▶ [WHAT IS EXPECTED] Every line of the material must be copied exactly, from the first to the last.

▶ [DATA]
*** Block opens ***

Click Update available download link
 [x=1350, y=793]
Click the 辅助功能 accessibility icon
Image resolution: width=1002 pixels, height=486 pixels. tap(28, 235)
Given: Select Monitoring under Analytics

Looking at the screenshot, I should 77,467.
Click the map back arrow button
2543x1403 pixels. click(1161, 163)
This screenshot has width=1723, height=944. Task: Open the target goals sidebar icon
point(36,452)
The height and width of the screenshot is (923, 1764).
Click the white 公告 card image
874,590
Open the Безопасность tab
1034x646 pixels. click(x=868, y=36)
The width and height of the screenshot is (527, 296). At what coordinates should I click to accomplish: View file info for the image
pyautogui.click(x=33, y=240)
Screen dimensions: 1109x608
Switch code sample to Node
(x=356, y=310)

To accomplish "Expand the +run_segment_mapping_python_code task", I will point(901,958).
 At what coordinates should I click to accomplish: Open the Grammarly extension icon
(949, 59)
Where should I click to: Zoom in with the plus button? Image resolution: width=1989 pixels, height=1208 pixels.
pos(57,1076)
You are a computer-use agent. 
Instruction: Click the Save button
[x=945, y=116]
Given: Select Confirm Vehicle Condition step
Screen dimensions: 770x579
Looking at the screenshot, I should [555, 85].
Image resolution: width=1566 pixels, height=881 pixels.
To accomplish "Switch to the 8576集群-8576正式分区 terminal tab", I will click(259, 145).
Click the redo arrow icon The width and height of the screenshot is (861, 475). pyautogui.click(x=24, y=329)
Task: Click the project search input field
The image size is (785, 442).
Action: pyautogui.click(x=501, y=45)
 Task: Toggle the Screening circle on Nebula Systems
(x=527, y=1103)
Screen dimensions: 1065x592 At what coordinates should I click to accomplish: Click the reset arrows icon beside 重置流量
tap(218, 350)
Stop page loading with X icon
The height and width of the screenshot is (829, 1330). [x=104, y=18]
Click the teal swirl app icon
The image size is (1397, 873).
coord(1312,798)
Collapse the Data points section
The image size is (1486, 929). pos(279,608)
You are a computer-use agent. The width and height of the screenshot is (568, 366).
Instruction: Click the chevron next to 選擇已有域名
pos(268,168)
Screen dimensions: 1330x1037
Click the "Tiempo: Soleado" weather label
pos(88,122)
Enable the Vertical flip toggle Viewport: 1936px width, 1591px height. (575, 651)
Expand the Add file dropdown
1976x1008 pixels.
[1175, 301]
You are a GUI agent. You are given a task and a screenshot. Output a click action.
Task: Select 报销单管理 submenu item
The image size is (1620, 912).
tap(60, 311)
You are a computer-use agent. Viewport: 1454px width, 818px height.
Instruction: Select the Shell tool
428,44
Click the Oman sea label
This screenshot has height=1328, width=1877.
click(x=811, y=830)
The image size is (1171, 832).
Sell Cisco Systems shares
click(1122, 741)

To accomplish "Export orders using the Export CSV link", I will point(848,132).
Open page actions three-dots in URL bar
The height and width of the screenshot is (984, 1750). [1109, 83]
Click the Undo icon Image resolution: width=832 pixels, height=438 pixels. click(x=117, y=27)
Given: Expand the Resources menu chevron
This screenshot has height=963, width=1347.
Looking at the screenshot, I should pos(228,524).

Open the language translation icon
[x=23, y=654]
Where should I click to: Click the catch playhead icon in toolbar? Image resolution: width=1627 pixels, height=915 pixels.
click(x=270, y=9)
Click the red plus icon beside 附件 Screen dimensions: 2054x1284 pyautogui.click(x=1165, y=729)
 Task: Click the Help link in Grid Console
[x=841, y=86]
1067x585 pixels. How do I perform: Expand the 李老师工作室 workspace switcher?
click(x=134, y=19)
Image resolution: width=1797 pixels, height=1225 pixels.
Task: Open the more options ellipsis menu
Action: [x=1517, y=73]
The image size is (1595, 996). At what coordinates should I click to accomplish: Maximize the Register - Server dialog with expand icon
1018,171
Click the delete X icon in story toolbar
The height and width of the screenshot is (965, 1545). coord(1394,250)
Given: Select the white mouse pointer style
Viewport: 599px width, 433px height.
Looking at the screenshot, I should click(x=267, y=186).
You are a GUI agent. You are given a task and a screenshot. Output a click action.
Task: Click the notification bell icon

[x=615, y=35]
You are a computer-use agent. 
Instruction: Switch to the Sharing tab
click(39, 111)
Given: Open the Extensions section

*** Block closes ***

▶ [ANSWER TO THE PROBLEM]
Click Update available download link
 [x=1350, y=793]
Click the 辅助功能 accessibility icon
Image resolution: width=1002 pixels, height=486 pixels. tap(28, 235)
Given: Select Monitoring under Analytics

Looking at the screenshot, I should 77,467.
Click the map back arrow button
2543x1403 pixels. click(1161, 163)
This screenshot has width=1723, height=944. Task: Open the target goals sidebar icon
point(36,452)
The height and width of the screenshot is (923, 1764).
Click the white 公告 card image
874,590
Open the Безопасность tab
1034x646 pixels. click(x=868, y=36)
The width and height of the screenshot is (527, 296). At what coordinates should I click to accomplish: View file info for the image
pyautogui.click(x=33, y=240)
Screen dimensions: 1109x608
Switch code sample to Node
(x=356, y=310)

To accomplish "Expand the +run_segment_mapping_python_code task", I will point(901,958).
 At what coordinates should I click to accomplish: Open the Grammarly extension icon
(949, 59)
Where should I click to: Zoom in with the plus button? Image resolution: width=1989 pixels, height=1208 pixels.
pos(57,1076)
You are a computer-use agent. 
Instruction: Click the Save button
[x=945, y=116]
Given: Select Confirm Vehicle Condition step
Screen dimensions: 770x579
Looking at the screenshot, I should [555, 85].
Image resolution: width=1566 pixels, height=881 pixels.
To accomplish "Switch to the 8576集群-8576正式分区 terminal tab", I will click(259, 145).
Click the redo arrow icon The width and height of the screenshot is (861, 475). pyautogui.click(x=24, y=329)
Task: Click the project search input field
The image size is (785, 442).
Action: pyautogui.click(x=501, y=45)
 Task: Toggle the Screening circle on Nebula Systems
(x=527, y=1103)
Screen dimensions: 1065x592 At what coordinates should I click to accomplish: Click the reset arrows icon beside 重置流量
tap(218, 350)
Stop page loading with X icon
The height and width of the screenshot is (829, 1330). [x=104, y=18]
Click the teal swirl app icon
The image size is (1397, 873).
coord(1312,798)
Collapse the Data points section
The image size is (1486, 929). pos(279,608)
You are a computer-use agent. The width and height of the screenshot is (568, 366).
Instruction: Click the chevron next to 選擇已有域名
pos(268,168)
Screen dimensions: 1330x1037
Click the "Tiempo: Soleado" weather label
pos(88,122)
Enable the Vertical flip toggle Viewport: 1936px width, 1591px height. (575, 651)
Expand the Add file dropdown
1976x1008 pixels.
[1175, 301]
You are a GUI agent. You are given a task and a screenshot. Output a click action.
Task: Select 报销单管理 submenu item
The image size is (1620, 912).
tap(60, 311)
You are a computer-use agent. Viewport: 1454px width, 818px height.
Instruction: Select the Shell tool
428,44
Click the Oman sea label
This screenshot has height=1328, width=1877.
click(x=811, y=830)
The image size is (1171, 832).
Sell Cisco Systems shares
click(1122, 741)

To accomplish "Export orders using the Export CSV link", I will point(848,132).
Open page actions three-dots in URL bar
The height and width of the screenshot is (984, 1750). [1109, 83]
Click the Undo icon Image resolution: width=832 pixels, height=438 pixels. click(x=117, y=27)
Given: Expand the Resources menu chevron
This screenshot has height=963, width=1347.
Looking at the screenshot, I should pos(228,524).

Open the language translation icon
[x=23, y=654]
Where should I click to: Click the catch playhead icon in toolbar? Image resolution: width=1627 pixels, height=915 pixels.
click(x=270, y=9)
Click the red plus icon beside 附件 Screen dimensions: 2054x1284 pyautogui.click(x=1165, y=729)
 Task: Click the Help link in Grid Console
[x=841, y=86]
1067x585 pixels. How do I perform: Expand the 李老师工作室 workspace switcher?
click(x=134, y=19)
Image resolution: width=1797 pixels, height=1225 pixels.
Task: Open the more options ellipsis menu
Action: [x=1517, y=73]
The image size is (1595, 996). At what coordinates should I click to accomplish: Maximize the Register - Server dialog with expand icon
1018,171
Click the delete X icon in story toolbar
The height and width of the screenshot is (965, 1545). coord(1394,250)
Given: Select the white mouse pointer style
Viewport: 599px width, 433px height.
Looking at the screenshot, I should click(x=267, y=186).
You are a GUI agent. You are given a task and a screenshot. Output a click action.
Task: Click the notification bell icon

[x=615, y=35]
You are a computer-use agent. 
Instruction: Switch to the Sharing tab
click(39, 111)
Given: Open the Extensions section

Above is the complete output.